Rother Valley Constituency Labour Party (CLP), of which Brookes is a member, has penned a motion which states that the separate women’s conference should oppose self-identification and lobby the party to follow suit “because of the implications [self-ID] will have for women in terms of safety, dignity, privacy, participation in public life, and political representation”.
Trans activist Lily Madigan, Rochester and Strood CLP’s women’s officer, hit back at those backing the motion and said opponents to self-ID were “very much on their own” and that Labour had simply formalised its long-standing support for trans women to self-ID.
But Brookes believes self-identification is in conflict with the Equality Act, which aims to protect women from discrimination.
She said: “This (Labour policy change) has happened without consultation or debate. This has happened because Labour, in practice, has started to define ‘women’ by sex and by self-identification, causing a conflict of interest and defying the exemptions under the 2010 Equality Act.
“We call upon the Labour Party to ensure that the Equality Act is upheld so that women’s rights are maintained as they are currently and lawfully exist, and to oppose support for self-id in policy and in law.” She added the GRA consultation should be put on hold and more thoroughly scrutinised.
Judith Green, of Women’s Place UK, said the Labour Party should fully consult its members. She said: “Jeremy Corbyn has been clear that engaging in this discussion is legitimate.
“While some hold the view that there is ‘no debate’ to be had on reform of the Gender Recognition Act, we are seeing more and more in the labour movement support us in our concerns that women’s sex-based rights and protections be upheld.
“The aim of the meeting is to give voice to the considerable concern within the Labour movement and society that women’s sex-based rights and protections are not undermined by any changes to the legal definition of sex.
“We would like to see Labour Party policy reflect these concerns.”
HuffPost UK understands there are no fringe events where trans rights will be specifically discussed during conference, however, campaign group Stonewall UK is holding a fringe meeting which may see the issue raised.

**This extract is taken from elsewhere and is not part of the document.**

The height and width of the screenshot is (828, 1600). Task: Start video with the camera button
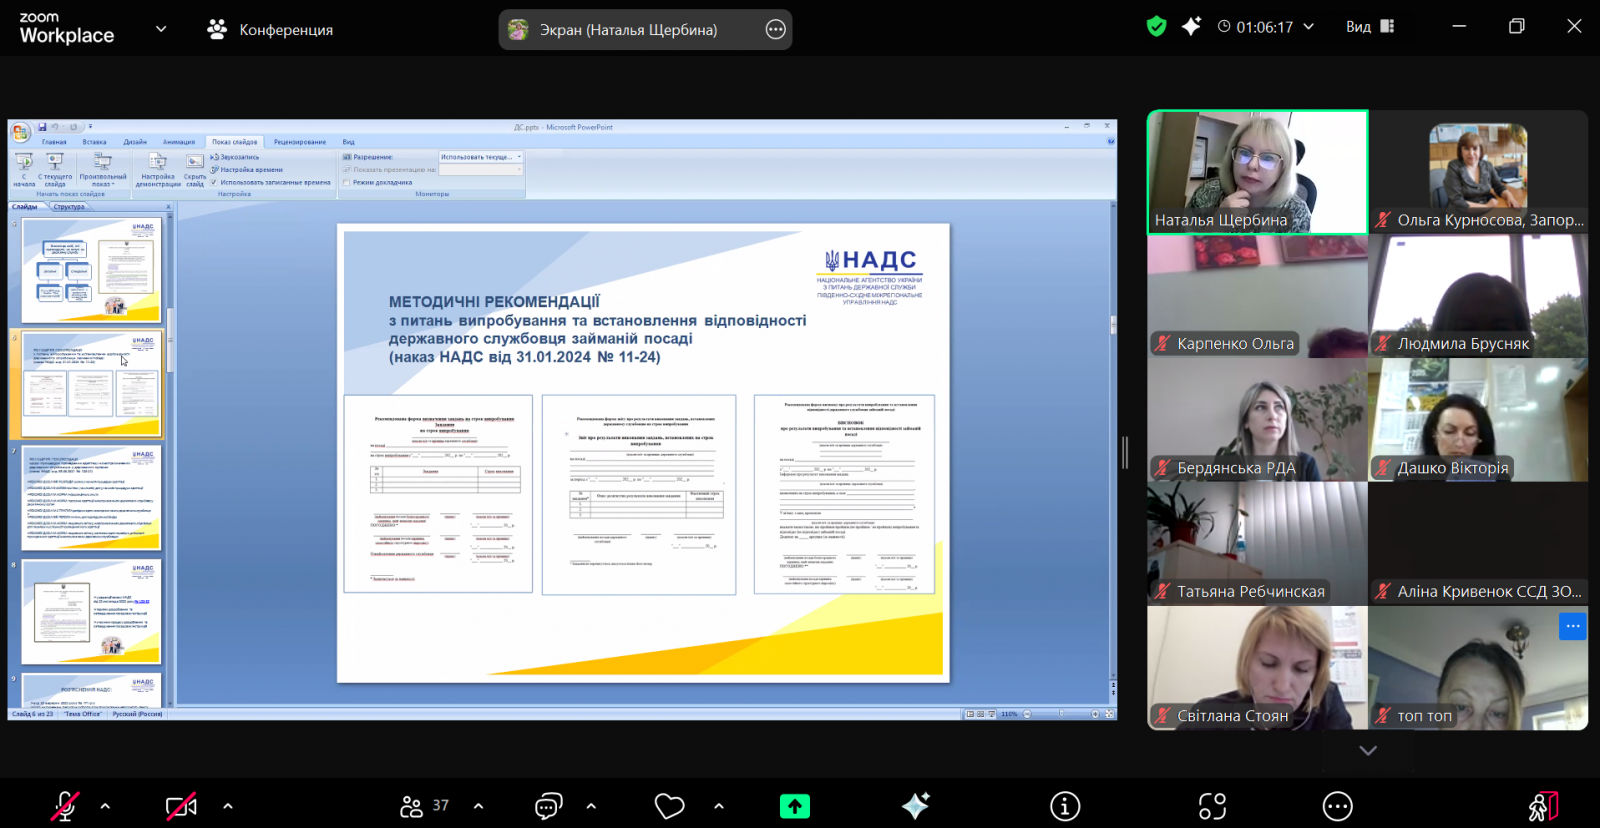coord(181,806)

Trans activist Madigan said surveys showed women as a group were comfortable with self-ID reforms. She said: “Party policy is in line with what Labour members think, which is why we overwhelmingly voted to protect transgender people from transphobia at the 2016 conference.
“Labour has used a trans inclusive definition of woman for decades and a small group of bigots won’t make us move backwards on this front.
“Things like the British Social Attitudes Survey make clear people on the whole, and overwhelmingly women are happy for trans women to be in women’s spaces.
“This is a view reflected by the experts working in women only spaces. CLPs have passed numerous motions against transphobia and the Labour Party and Jeremy Corbyn have condemned it.”